= Mise en application =
a. D'après l'article sur l'incarcération des femmes, de combien le nombre de femmes emprisonnées dans le monde a-t-il augmenté au cours des deux dernières décennies ?
b. Reproduisez fidèlement, dans l'article sur l'incarcération des femmes, tout ce qui va de « Une étude portant » jusqu'à « par le tribunal. ».

= Texte d'étude =
Le nombre de femmes emprisonnées dans le monde a augmenté rapidement au cours des deux dernières décennies, bondissant de 60 % alors que la population carcérale masculine croissait de 22 %.

La hausse a été particulièrement marquée dans des pays d’Amérique latine et d’Asie – dont le Brésil, où le nombre de détenues est passé de 10 112 à 42 694 de 2000 à 2022, l’Indonésie et le Cambodge.

Plus de 740 000 femmes se retrouvent aujourd’hui derrière les barreaux, ce qui représente un peu moins de 7 % de la population carcérale mondiale, selon un récent rapport de Penal Reform International.

L’organisation relève que la progression plus rapide de la population carcérale féminine s’explique dans plusieurs pays par l’application de politiques antidrogues restrictives.

La directrice de Penal Reform International, Olivia Rope, a indiqué lundi en entrevue que les femmes sont proportionnellement plus touchées que les hommes par les efforts répressifs dans ce secteur. Le fait qu’elles occupent des rôles secondaires dans le trafic orchestré par des organisations criminelles signifie qu’elles représentent souvent des cibles plus faciles pour les autorités que les véritables responsables.

Le manque relatif d’éducation ou de moyens financiers des femmes ciblées complique l’accès à un avocat et augmente les risques de détention, notamment durant la phase précédant le procès.

La pauvreté, note Mme Rope, est un autre facteur important, puisqu’un nombre substantiel de détenues purgent une peine d’emprisonnement pour des délits mineurs comme le vol à l’étalage.

Une étude portant sur un établissement carcéral mexicain a permis notamment d’établir que 10 % des femmes avaient commis un délit de cette nature et se retrouvaient derrière les barreaux faute de pouvoir payer les amendes fixées par le tribunal.

Violence conjugale

Selon Advocaid, une organisation qui soutient les femmes aux prises avec des difficultés judiciaires en Afrique de l’Ouest, le pourcentage d’accusées se voyant reprocher des crimes violents est faible. Dans ces cas, la violence conjugale est souvent un facteur sous-jacent. Une jeune femme de la Sierra Leone a notamment été condamnée à la peine de mort en 2010 après avoir poignardé son conjoint alors qu’il la frappait avec un tuyau de plastique.

Le juge responsable a indiqué, en donnant ses consignes aux jurés, que le recours à une arme blanche dans un tel contexte était « disproportionné », sans s’attarder au fait que l’accusée subissait des agressions à répétition depuis longtemps.

L’épisode illustre le fait que les tribunaux « ont été créés par des hommes pour les hommes » et ne prennent pas toujours suffisamment en compte le traumatisme pouvant résulter d’années de sévices, note Sabrina Mahtani, une avocate d’expérience qui travaille auprès de femmes aux prises avec des démêlés judiciaires.

PHOTO JESUS VARGAS, ARCHIVES AGENCE FRANCE-PRESSE

Des détenues patientent avant de recevoir un vaccin contre la COVID-19 dans une prison de Los Teques, au Venezuela, en juillet 2021.

= Documents fournis =

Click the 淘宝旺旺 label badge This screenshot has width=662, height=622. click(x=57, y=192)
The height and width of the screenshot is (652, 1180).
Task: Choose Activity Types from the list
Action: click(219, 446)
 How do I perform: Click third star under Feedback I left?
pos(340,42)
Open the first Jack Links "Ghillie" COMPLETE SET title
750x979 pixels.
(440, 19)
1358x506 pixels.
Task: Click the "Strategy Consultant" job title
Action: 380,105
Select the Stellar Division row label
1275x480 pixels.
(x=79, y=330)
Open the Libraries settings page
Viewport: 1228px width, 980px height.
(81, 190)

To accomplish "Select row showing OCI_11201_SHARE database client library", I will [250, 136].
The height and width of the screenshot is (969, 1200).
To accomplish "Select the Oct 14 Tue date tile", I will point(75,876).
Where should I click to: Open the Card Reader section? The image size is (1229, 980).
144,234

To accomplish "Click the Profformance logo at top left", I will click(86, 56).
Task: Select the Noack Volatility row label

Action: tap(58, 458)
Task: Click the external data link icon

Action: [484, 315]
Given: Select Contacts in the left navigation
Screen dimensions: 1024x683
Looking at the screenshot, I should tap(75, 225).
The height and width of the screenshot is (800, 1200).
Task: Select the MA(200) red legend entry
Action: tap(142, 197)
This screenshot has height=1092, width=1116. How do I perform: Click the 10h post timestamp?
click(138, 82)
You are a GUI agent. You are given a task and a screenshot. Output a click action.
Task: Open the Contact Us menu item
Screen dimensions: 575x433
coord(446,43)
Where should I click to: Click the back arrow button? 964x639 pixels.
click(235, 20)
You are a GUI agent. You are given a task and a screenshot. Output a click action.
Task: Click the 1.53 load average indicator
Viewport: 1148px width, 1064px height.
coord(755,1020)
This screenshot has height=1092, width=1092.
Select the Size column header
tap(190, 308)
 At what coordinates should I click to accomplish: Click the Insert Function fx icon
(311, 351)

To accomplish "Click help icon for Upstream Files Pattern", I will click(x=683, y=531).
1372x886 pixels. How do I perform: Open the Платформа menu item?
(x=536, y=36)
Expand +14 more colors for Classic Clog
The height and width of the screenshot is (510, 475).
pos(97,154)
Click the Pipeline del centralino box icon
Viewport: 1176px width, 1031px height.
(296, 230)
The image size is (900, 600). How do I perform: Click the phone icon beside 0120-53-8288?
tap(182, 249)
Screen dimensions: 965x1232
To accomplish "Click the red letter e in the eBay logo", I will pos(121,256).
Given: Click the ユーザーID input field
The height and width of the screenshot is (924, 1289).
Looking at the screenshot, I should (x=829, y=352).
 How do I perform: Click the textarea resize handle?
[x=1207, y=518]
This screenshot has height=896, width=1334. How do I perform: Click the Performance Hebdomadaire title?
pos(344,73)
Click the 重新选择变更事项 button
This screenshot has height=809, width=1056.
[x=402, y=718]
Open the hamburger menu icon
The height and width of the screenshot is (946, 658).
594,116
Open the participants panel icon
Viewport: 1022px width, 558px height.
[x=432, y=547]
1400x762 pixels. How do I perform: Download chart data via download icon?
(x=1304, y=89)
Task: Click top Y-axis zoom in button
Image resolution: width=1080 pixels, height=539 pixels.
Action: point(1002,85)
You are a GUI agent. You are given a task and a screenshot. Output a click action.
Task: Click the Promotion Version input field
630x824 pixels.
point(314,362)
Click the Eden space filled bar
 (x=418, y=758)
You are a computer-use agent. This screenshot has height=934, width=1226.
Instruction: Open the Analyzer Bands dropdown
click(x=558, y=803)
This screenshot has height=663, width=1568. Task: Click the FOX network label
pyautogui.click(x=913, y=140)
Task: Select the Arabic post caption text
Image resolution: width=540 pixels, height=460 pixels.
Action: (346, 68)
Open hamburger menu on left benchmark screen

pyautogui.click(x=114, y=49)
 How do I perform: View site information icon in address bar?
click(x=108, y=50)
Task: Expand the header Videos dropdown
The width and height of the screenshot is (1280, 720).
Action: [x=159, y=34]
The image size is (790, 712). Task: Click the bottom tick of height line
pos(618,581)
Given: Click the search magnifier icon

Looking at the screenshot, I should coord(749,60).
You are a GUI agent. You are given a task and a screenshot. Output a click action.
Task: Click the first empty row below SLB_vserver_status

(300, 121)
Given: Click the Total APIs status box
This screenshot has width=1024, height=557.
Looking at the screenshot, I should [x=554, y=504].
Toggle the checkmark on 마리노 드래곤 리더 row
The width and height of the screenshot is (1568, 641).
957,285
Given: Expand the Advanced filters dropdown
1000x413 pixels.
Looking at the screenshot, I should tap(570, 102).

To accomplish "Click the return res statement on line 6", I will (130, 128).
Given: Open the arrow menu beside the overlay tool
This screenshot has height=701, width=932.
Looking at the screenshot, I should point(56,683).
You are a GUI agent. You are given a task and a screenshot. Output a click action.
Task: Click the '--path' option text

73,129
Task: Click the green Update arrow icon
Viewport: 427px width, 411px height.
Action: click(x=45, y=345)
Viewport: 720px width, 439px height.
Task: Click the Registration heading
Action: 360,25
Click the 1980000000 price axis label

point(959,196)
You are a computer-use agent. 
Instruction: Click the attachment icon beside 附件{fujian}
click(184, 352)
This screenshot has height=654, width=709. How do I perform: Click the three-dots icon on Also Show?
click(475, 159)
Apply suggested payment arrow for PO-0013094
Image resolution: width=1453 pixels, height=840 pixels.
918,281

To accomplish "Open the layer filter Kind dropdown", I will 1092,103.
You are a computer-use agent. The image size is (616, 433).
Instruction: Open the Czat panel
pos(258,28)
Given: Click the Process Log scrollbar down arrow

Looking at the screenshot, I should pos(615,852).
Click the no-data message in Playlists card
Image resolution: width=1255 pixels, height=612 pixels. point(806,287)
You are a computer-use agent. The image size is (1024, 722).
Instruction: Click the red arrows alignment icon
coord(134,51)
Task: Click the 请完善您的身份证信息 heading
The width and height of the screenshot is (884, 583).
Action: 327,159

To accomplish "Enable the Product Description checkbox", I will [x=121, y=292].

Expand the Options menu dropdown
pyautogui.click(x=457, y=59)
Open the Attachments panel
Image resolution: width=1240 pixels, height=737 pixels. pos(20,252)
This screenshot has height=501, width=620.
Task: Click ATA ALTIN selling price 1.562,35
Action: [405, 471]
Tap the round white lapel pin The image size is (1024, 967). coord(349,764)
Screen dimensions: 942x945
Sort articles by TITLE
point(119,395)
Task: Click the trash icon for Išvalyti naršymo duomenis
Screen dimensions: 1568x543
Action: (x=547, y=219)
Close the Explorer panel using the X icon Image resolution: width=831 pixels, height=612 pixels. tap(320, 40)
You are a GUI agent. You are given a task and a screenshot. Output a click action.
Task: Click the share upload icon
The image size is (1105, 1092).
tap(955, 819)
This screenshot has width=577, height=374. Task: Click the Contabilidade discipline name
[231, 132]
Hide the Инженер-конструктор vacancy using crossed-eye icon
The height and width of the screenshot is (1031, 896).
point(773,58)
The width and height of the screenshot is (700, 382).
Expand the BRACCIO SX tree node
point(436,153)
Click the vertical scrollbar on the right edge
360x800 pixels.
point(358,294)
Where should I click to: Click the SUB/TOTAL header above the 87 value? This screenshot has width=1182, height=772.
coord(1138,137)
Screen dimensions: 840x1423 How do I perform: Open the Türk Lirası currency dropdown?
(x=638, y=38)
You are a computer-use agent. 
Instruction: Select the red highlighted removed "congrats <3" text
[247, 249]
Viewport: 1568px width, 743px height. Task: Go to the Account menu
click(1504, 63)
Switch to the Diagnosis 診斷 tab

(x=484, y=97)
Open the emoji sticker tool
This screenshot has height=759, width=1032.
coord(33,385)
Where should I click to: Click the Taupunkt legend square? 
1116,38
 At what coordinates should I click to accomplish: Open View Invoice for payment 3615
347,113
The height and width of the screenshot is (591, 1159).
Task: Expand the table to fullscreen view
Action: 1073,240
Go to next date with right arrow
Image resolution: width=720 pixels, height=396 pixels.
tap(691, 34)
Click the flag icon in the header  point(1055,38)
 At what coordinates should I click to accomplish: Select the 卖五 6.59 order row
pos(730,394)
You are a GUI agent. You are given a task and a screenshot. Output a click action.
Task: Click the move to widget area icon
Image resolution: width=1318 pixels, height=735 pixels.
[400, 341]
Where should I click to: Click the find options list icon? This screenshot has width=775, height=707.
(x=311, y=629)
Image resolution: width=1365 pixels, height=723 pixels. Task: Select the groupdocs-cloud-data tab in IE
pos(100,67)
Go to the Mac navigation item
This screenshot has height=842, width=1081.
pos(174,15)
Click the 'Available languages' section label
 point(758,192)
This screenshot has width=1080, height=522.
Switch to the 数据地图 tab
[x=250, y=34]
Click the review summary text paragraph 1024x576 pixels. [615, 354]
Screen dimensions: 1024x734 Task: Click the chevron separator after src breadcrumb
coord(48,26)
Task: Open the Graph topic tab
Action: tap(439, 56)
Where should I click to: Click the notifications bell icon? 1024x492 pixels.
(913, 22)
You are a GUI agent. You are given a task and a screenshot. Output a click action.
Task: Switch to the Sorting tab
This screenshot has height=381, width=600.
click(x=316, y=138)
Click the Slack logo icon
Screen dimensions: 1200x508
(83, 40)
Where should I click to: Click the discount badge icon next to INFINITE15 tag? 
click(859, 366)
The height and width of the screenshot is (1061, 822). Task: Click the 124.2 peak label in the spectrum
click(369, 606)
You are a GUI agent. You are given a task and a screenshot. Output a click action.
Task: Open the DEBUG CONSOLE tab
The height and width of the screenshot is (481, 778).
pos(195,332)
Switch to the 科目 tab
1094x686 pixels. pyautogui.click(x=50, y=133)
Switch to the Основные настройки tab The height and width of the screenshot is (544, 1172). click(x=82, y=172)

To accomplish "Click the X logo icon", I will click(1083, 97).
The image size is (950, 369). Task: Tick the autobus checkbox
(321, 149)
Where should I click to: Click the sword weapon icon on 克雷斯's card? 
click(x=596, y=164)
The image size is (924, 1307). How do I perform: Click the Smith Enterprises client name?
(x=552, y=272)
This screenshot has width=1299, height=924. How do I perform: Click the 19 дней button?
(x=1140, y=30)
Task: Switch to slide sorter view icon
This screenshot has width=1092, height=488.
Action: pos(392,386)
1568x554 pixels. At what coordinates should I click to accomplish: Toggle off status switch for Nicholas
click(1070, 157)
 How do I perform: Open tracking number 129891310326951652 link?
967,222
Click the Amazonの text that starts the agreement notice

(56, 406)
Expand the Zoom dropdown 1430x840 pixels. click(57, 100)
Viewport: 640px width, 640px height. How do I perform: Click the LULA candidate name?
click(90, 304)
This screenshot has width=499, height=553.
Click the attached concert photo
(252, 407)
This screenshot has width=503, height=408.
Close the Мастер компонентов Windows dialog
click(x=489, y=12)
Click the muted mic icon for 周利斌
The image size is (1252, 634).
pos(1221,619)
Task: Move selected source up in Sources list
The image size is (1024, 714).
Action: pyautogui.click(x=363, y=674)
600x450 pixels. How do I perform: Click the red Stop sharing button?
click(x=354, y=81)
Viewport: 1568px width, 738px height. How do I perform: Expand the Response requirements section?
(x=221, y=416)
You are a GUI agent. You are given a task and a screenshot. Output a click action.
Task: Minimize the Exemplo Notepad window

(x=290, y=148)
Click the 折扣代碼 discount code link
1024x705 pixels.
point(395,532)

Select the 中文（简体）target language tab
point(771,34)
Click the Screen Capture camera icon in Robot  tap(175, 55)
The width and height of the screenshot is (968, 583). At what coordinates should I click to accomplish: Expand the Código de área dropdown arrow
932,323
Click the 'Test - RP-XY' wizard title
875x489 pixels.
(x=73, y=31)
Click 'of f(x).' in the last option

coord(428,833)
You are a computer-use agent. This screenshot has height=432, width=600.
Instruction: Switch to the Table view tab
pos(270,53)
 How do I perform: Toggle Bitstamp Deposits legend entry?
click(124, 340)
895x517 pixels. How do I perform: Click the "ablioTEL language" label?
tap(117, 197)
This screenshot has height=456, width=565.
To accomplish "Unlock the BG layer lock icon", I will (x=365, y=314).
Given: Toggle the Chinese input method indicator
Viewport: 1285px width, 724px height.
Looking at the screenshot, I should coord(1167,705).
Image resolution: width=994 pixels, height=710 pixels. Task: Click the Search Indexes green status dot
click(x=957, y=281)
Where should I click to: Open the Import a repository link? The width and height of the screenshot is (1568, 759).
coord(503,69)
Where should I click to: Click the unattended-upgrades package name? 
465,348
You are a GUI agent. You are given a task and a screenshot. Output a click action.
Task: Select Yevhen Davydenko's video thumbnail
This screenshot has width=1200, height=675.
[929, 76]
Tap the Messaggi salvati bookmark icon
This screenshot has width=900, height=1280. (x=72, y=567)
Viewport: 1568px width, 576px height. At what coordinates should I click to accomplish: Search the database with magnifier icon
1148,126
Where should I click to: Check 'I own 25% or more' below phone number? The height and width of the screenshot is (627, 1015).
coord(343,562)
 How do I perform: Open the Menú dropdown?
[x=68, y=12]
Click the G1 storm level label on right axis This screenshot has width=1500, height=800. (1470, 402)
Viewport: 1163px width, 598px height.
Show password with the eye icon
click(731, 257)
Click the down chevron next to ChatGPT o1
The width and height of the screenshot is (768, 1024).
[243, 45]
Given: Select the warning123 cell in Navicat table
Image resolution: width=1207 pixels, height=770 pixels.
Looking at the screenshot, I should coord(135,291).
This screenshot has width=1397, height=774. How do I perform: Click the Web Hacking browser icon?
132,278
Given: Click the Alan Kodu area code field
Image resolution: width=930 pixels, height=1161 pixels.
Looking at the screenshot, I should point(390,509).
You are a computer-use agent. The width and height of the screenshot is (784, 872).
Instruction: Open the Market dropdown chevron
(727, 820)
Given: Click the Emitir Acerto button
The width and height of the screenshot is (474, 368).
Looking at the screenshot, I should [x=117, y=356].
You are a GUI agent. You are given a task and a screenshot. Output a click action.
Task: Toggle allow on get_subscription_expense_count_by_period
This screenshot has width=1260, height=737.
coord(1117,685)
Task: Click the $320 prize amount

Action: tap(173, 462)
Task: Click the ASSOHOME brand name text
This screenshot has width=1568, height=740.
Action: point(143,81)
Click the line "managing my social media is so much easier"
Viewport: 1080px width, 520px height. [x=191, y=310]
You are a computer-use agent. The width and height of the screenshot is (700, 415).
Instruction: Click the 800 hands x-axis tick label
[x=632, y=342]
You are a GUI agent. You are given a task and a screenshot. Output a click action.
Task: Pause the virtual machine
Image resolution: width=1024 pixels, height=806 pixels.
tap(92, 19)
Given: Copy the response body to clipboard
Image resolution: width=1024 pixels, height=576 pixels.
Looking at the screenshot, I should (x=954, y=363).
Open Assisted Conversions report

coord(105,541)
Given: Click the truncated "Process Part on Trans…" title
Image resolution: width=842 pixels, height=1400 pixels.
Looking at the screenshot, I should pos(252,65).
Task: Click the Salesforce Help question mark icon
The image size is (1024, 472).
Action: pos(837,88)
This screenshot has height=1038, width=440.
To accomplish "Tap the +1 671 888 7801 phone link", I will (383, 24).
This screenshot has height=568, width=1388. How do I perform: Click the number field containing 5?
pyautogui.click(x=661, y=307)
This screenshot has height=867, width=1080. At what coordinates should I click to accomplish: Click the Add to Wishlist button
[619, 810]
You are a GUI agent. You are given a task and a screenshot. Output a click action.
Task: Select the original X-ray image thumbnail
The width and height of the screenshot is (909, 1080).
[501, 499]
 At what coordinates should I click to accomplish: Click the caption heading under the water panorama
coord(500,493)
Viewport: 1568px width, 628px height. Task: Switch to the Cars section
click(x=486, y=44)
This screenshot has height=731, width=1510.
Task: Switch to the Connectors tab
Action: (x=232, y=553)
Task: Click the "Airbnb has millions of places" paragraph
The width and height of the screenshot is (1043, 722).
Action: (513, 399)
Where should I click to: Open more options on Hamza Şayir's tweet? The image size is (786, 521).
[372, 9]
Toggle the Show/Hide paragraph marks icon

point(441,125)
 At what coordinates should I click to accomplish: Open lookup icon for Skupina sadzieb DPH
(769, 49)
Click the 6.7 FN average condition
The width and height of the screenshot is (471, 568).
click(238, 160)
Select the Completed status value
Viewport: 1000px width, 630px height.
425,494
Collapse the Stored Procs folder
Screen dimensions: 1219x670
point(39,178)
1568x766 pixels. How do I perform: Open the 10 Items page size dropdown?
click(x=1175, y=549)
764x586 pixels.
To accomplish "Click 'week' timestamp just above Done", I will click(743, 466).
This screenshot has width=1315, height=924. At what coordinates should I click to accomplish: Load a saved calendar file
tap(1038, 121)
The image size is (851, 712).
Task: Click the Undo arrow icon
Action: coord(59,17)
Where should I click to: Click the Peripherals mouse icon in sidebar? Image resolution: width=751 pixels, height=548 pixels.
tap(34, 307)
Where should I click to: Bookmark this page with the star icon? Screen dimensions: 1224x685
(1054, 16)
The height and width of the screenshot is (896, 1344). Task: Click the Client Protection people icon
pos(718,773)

= Corrigé des exercices =
a. Il a bondi de 60 %.

b.
Une étude portant sur un établissement carcéral mexicain a permis notamment d’établir que 10 % des femmes avaient commis un délit de cette nature et se retrouvaient derrière les barreaux faute de pouvoir payer les amendes fixées par le tribunal.